"""
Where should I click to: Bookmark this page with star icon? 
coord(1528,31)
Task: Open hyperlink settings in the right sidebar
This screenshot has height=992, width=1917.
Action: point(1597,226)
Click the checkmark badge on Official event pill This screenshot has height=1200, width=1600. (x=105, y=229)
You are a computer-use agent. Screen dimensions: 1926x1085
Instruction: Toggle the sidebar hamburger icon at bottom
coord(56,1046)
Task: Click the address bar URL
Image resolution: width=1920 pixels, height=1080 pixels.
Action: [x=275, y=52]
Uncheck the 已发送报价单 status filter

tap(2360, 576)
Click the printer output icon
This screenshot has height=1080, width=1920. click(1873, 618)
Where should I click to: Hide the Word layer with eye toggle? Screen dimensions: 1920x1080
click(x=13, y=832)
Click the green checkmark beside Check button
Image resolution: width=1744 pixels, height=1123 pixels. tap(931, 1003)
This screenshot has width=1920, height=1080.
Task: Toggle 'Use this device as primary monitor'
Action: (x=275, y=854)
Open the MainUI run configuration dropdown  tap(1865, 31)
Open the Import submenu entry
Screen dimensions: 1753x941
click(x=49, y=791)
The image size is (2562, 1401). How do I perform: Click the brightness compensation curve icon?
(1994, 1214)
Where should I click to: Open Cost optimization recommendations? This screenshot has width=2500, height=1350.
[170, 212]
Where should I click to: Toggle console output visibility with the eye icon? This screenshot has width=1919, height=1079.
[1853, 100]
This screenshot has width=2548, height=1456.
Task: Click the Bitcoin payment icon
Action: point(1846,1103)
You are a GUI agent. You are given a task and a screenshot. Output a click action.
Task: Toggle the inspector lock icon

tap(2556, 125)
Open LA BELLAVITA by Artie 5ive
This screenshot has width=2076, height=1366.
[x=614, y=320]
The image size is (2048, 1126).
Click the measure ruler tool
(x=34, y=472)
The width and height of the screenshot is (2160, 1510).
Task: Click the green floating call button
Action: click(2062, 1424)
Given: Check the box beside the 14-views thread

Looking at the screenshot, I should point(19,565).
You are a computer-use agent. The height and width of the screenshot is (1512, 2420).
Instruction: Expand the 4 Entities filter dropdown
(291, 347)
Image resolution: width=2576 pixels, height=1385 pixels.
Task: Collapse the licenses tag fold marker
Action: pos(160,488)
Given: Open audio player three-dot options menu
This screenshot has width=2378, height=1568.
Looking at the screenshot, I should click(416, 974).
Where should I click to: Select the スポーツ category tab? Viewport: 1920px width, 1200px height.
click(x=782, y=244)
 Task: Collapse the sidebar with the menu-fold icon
"""
WHAT IS REQUIRED: Reproduce the data in full. Nothing in it may be altered.

WRITTEN RESPONSE:
Where should I click to: Bookmark this page with star icon? 
coord(1528,31)
Task: Open hyperlink settings in the right sidebar
This screenshot has height=992, width=1917.
Action: point(1597,226)
Click the checkmark badge on Official event pill This screenshot has height=1200, width=1600. (x=105, y=229)
You are a computer-use agent. Screen dimensions: 1926x1085
Instruction: Toggle the sidebar hamburger icon at bottom
coord(56,1046)
Task: Click the address bar URL
Image resolution: width=1920 pixels, height=1080 pixels.
Action: [x=275, y=52]
Uncheck the 已发送报价单 status filter

tap(2360, 576)
Click the printer output icon
This screenshot has height=1080, width=1920. click(1873, 618)
Where should I click to: Hide the Word layer with eye toggle? Screen dimensions: 1920x1080
click(x=13, y=832)
Click the green checkmark beside Check button
Image resolution: width=1744 pixels, height=1123 pixels. tap(931, 1003)
This screenshot has width=1920, height=1080.
Task: Toggle 'Use this device as primary monitor'
Action: (x=275, y=854)
Open the MainUI run configuration dropdown  tap(1865, 31)
Open the Import submenu entry
Screen dimensions: 1753x941
click(x=49, y=791)
The image size is (2562, 1401). How do I perform: Click the brightness compensation curve icon?
(1994, 1214)
Where should I click to: Open Cost optimization recommendations? This screenshot has width=2500, height=1350.
[170, 212]
Where should I click to: Toggle console output visibility with the eye icon? This screenshot has width=1919, height=1079.
[1853, 100]
This screenshot has width=2548, height=1456.
Task: Click the Bitcoin payment icon
Action: point(1846,1103)
You are a GUI agent. You are given a task and a screenshot. Output a click action.
Task: Toggle the inspector lock icon

tap(2556, 125)
Open LA BELLAVITA by Artie 5ive
This screenshot has width=2076, height=1366.
[x=614, y=320]
The image size is (2048, 1126).
Click the measure ruler tool
(x=34, y=472)
The width and height of the screenshot is (2160, 1510).
Task: Click the green floating call button
Action: click(2062, 1424)
Given: Check the box beside the 14-views thread

Looking at the screenshot, I should point(19,565).
You are a computer-use agent. The height and width of the screenshot is (1512, 2420).
Instruction: Expand the 4 Entities filter dropdown
(291, 347)
Image resolution: width=2576 pixels, height=1385 pixels.
Task: Collapse the licenses tag fold marker
Action: pos(160,488)
Given: Open audio player three-dot options menu
This screenshot has width=2378, height=1568.
Looking at the screenshot, I should click(416, 974).
Where should I click to: Select the スポーツ category tab? Viewport: 1920px width, 1200px height.
click(x=782, y=244)
 Task: Collapse the sidebar with the menu-fold icon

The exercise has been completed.